Everyone has a favorite learning style and method for absorbing knowledge that works best for them. For some, an auditory technique involving speaking and listening, such as a lecture, would suffice. Words, as well as reading and writing text, are important to others. According to the Social Science Research Network, visual learning is used by roughly 65 percent of us. This could explain why so many people enjoy infographics and why marketers are eager to use them to their maximum potential.

What is an infographic?

An infographic is a visual representation of a set of data or information in simple terms. Typically, an infographic will explain something and, by focusing on the visual aspect, does it in a way that words cannot.
However, there are some disadvantages.

‘If I had more time, I would have written a shorter letter,’ as the adage goes, but be brief and to the point is not easy. If you use Twitter, you’ll understand what I’m talking about (especially when you first start getting to grips with the character limit).

The same may be said about infographics. They will become less intriguing and work less well as they become more complicated and convoluted.

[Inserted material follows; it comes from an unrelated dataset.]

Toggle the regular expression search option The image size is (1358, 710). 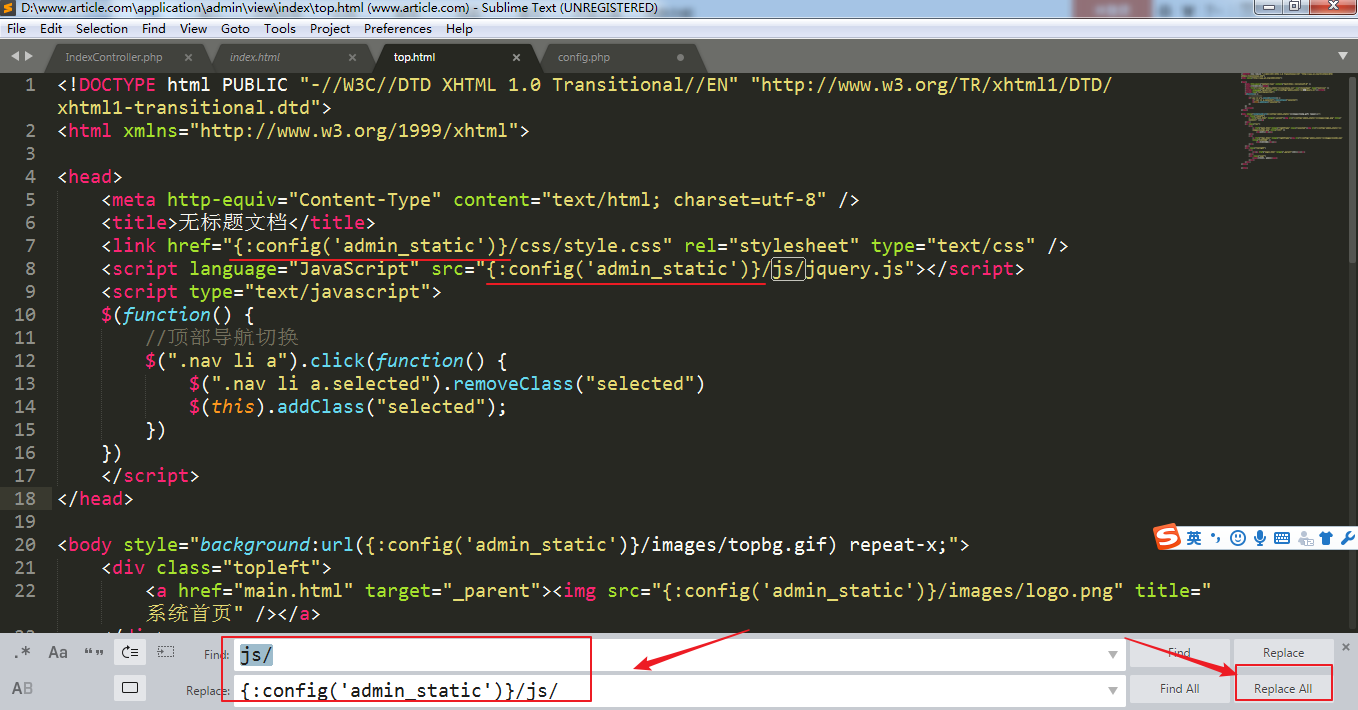(x=22, y=653)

As McCandless’ famous TED talk “The Beauty of Data Visualization” demonstrates, data visualization is a science in and of itself.

The greatest and most effective infographics will be engaging, easy to read, and packed with useful information. However, this is difficult to achieve. It’s not as simple as putting a couple of charts together and filling in the blanks with colored boxes. It necessitates a great deal of planning.

Your hard effort will be rewarded with a fantastic piece of content that will assist promote your message. A well-designed infographic with fascinating ideas is likely to be shared widely online, allowing you to reach new audiences.

What makes a good infographic?

A good infographic will have a clear goal, be logical, tell a compelling tale, and contain reliable data. It will also be in the most appropriate format for the information it represents. Consider how users prefer to consume specific types of information and format your material accordingly. Further down the page, we delve deeper into a content format. For the time being, here are the points to consider when making an infographic.

  • Infographic format
  • Supporting content
  • Accuracy
  • Design
  • Technical aspects

Infographic format

Infographics aren’t necessarily always for digital use. They may well be useful when printed out too. You would need to think about different formats for both these cases. Online, infographics work best when they are up to a max width of 735 pixels and no longer than 5000. But for print, you’re probably best considering traditional sizes, such as A0-A6, so they can be printed off for the wall, or used as a pocket reference guide.

Supporting content

An infographic also doesn’t have to be a stand-alone item (although that often works well too). Think about how you could supplement it with an article, eBook, or any other kind of content, perhaps explaining the concept in greater detail.


Make sure your data and information are 100% correct and accurate. Always quote your sources. Not only does it add credibility to your own content, but it can do a lot of harm if you’re caught out misrepresenting information.


The overall design is a key component of any infographic. It certainly isn’t something that can just be thrown together. While it will most likely need to fit with your overall branding style, it doesn’t have to. But at the very least, always include your logo and contact details. Making decisions over color palettes, design elements and overall arrangements takes skill. It’s best handed over to a professional if you want to ensure you achieve the best results. And always remember, the less text the better.

Technical aspects

Make sure that your infographic is as easy to share and embed as possible. Think about including tracking into the embedded link, so you can track how it spreads.